I've heard you can use a very tight string that is level, you then use shims to bring your wood plum to the string. Having never done it myself, I don't know what the easiest way is.

I guess you just use long strips, and check/shim at every nail point.


----------



## AtlanticWBConst. (May 12, 2006)

handyflyer said:


> This probably sounds like a stupid question but what exactly is strapping for a basement ceiling?? I know it is done so you can have a uniform height for the ceiling but how exactly is it done??? A picture is probably worth a thousand words


Strapping is a length of lumber ususally: 5/8" by 2 1/2" in dimension with the longest manufactured standard length of 16'.
These are started at one side (edge) of the room - perpendicular to the overhead joists. They can be installed after the walls are put up, but are often installed before, so that the strapping may serve as a material to attach a wall to (A wall that is running parallel to the joists).
The strapping is placed the same way the studs are placed; 16 inches on center. They are laid out using a chalk line to mark the joists overhead. The mark serves to note 'one' side of the strapping - again, based as 16 - O.C.
A smaller nail, like a 6-penny or 8-penny nail is used to fasten the strapping, as it has a larger tendency to split on the ends, because of it's 5/8" depth. (FWIW -We actually use a 16 Gauge heavy duty stapling nail gun to do this - to avoid splitting the strapping. Staples used are 1 1/2" + long). You may also use 1 5/8" drywall screws to attach strapping, tho the drywall screws will definitely split the strapping on the end cuts...

In this pic, you can barely note the image of the strapping running perpendicular to the ceiling joists - 16 O.C.

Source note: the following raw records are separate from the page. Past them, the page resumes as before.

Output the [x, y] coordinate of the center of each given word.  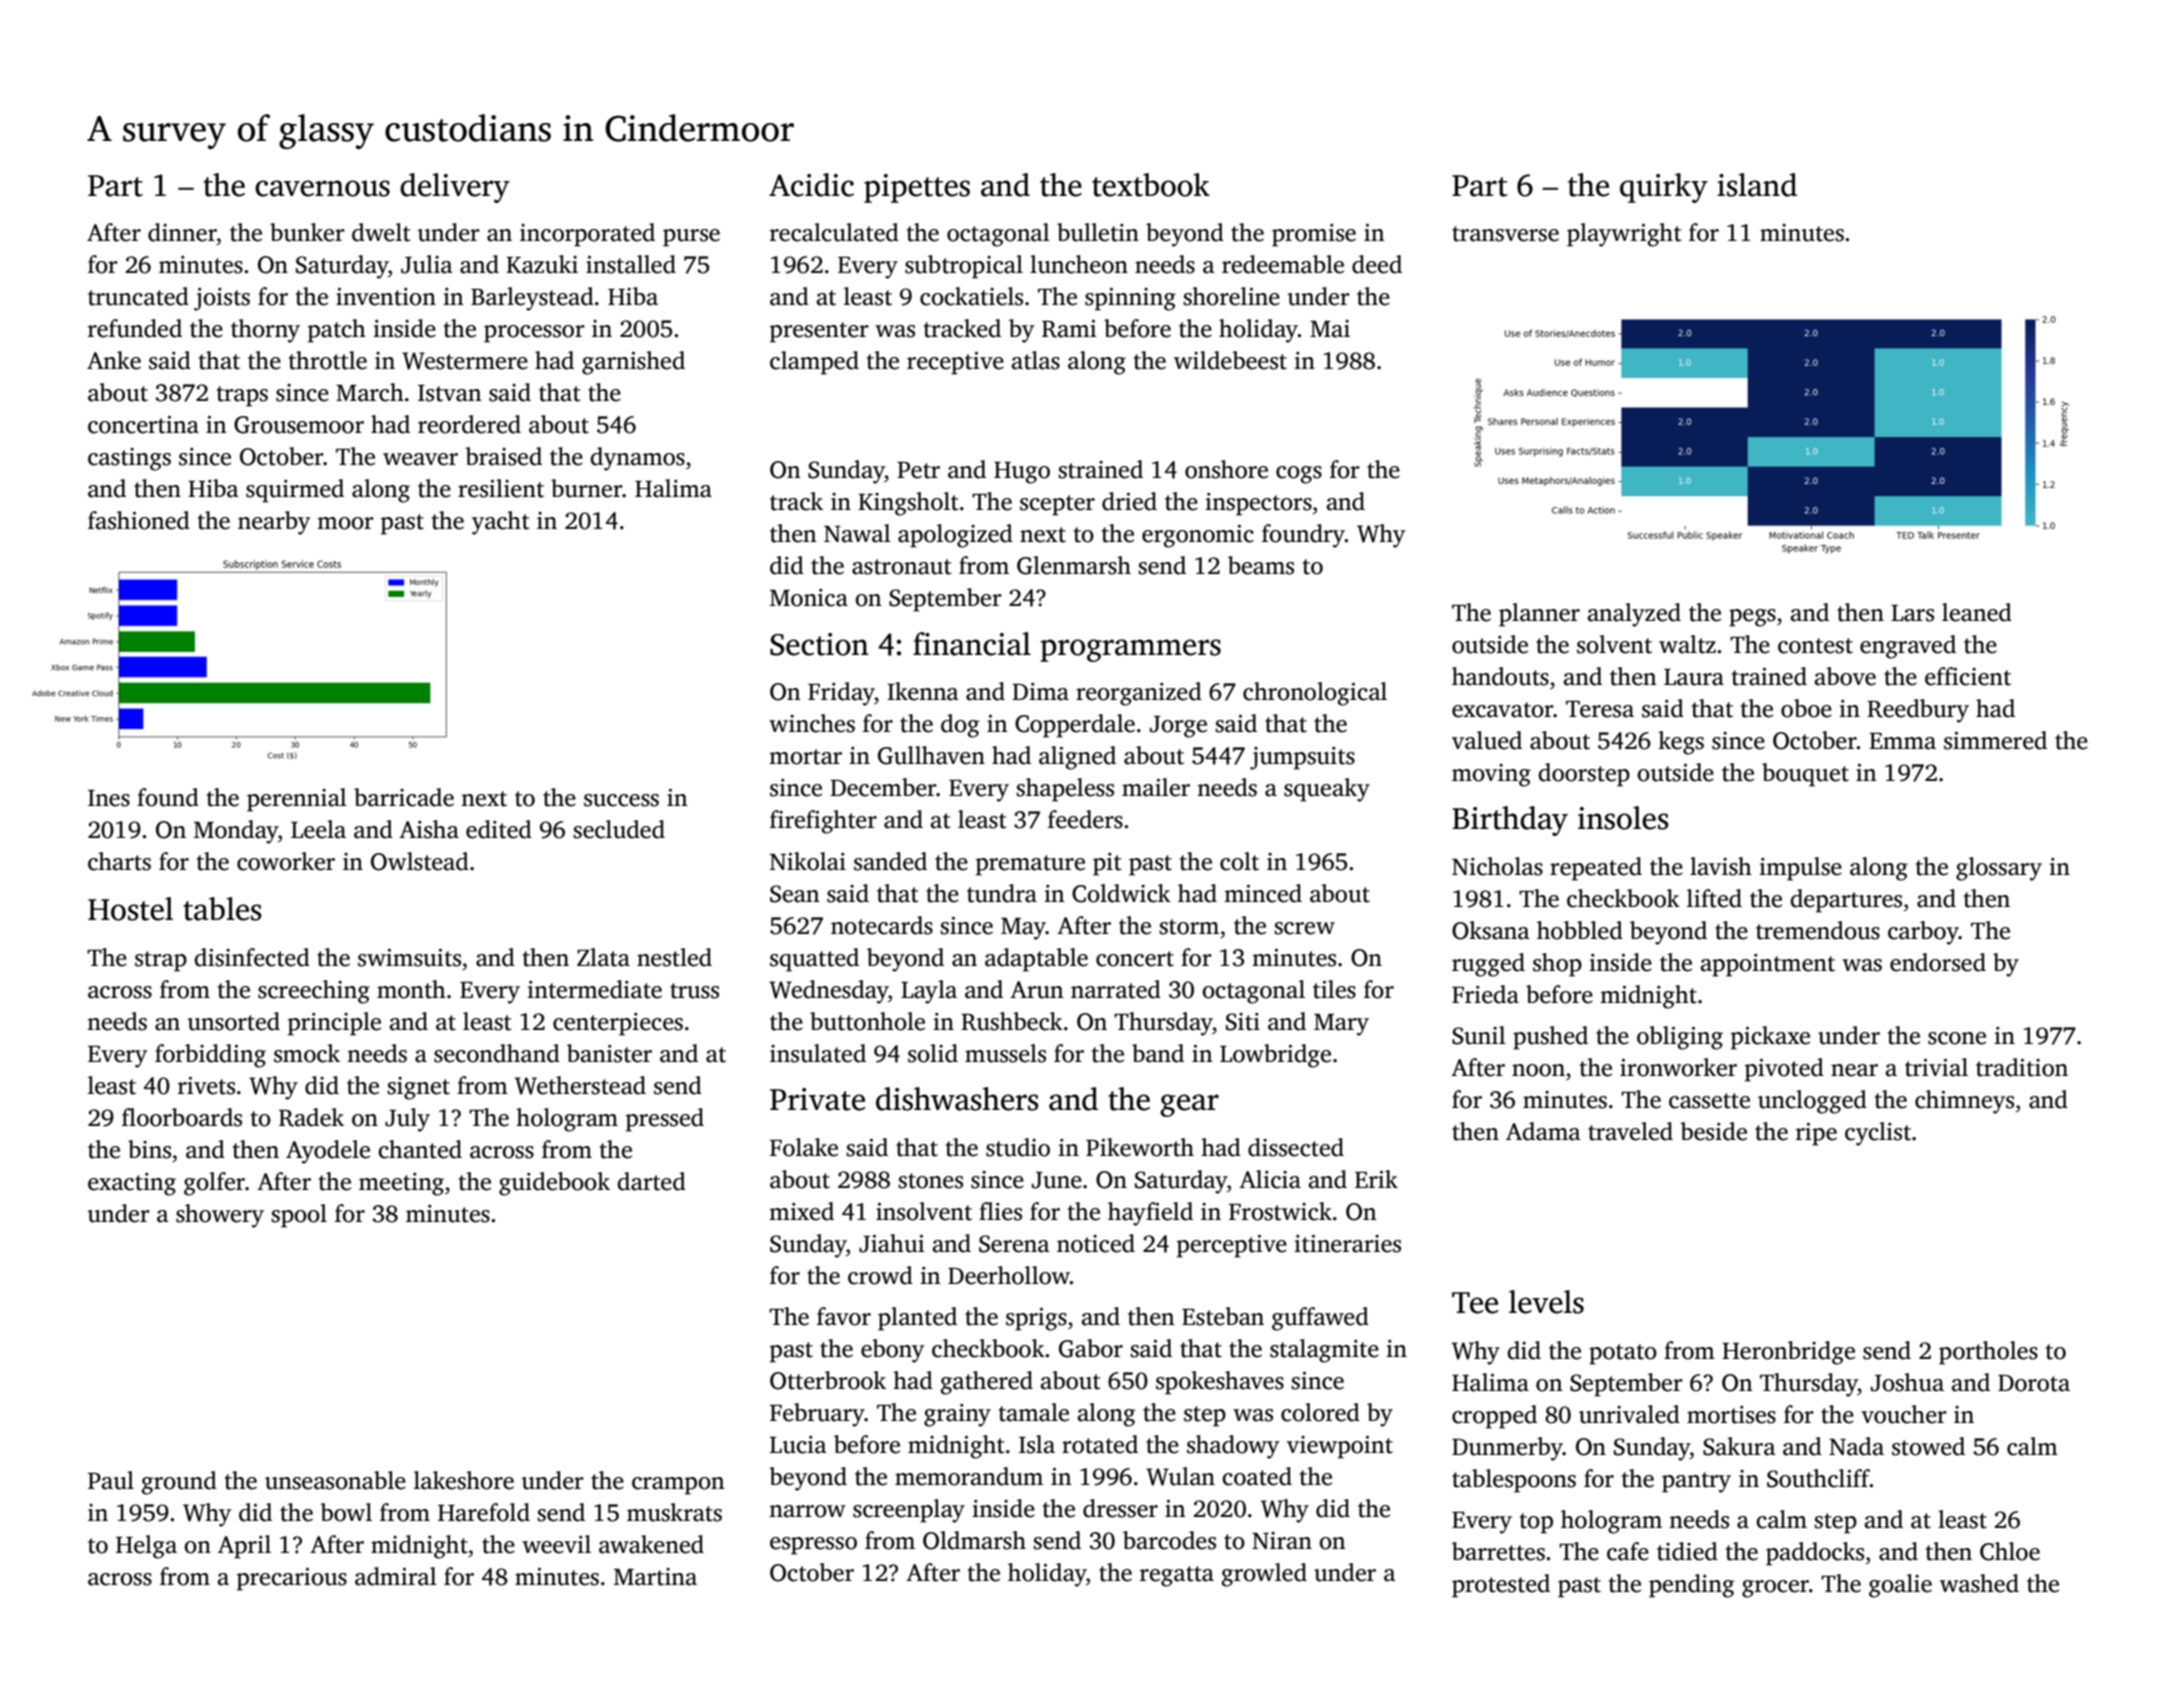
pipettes [917, 188]
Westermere [465, 361]
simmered [1995, 740]
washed [1979, 1583]
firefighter [823, 822]
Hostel [130, 909]
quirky [1664, 188]
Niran [1282, 1541]
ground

Here is a pic where we used 2x4's to serve as strapping for sheetrock. The reason was because there were copper pipes in the ceiling, and by simply using 2x4's rather than 5/8" thick strapping, we were able to gain enough depth to go over the pipes and have a continuosly even sheetrock surface:











Sorry that the pics are not hugely descriptive or close up shots, but I didn't plan on using them for instructive purposes when we took them ...
I hope this helps in some way....

PS- TIP: Unlike the picture before this post, you should always STAGGER the lengths so that no two 'breaks' or 'endings' of the strapping lay next to eachother.... (that pic shows all the strapping lengths ending at the same point - Don't do it that way....)


----------



## yummy mummy (Sep 11, 2006)

Keep those pictures coming Atlantic! :yes:


----------